#### [WHAT TO DO]
Wherever "submenu" appears in the records below, copy the line that holds it.

#### [DATA EXTRACTS]
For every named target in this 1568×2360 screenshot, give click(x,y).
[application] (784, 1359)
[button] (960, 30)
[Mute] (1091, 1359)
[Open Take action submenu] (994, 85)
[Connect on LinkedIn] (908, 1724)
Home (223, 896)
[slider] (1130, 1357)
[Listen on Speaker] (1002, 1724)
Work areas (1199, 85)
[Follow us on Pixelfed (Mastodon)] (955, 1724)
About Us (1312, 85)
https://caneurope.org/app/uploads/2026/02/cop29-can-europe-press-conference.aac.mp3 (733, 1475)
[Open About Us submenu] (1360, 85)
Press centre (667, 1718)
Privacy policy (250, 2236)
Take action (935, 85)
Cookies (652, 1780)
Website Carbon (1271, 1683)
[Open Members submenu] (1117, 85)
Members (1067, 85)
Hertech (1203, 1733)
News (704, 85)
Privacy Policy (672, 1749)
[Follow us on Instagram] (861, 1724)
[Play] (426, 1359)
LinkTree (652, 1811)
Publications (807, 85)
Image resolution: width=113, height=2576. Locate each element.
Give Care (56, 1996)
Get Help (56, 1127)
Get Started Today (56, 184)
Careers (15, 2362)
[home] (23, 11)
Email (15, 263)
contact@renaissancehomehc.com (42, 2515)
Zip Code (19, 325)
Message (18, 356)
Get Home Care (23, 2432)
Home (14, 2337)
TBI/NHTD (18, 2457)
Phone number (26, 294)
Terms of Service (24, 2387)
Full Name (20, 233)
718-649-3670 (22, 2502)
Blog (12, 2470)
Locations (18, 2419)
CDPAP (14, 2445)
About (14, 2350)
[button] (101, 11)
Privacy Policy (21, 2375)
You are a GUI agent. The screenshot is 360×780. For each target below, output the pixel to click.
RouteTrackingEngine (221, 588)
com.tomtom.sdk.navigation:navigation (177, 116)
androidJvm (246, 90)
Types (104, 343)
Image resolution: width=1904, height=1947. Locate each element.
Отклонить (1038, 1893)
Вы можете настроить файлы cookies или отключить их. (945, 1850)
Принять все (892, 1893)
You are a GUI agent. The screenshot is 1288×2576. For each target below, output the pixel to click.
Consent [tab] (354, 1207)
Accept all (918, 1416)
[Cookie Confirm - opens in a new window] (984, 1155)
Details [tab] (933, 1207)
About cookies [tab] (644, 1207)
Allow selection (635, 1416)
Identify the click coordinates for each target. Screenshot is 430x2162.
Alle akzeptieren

#### [TASK RESULT]
[Open Take action submenu] (994, 85)
[Open About Us submenu] (1360, 85)
[Open Members submenu] (1117, 85)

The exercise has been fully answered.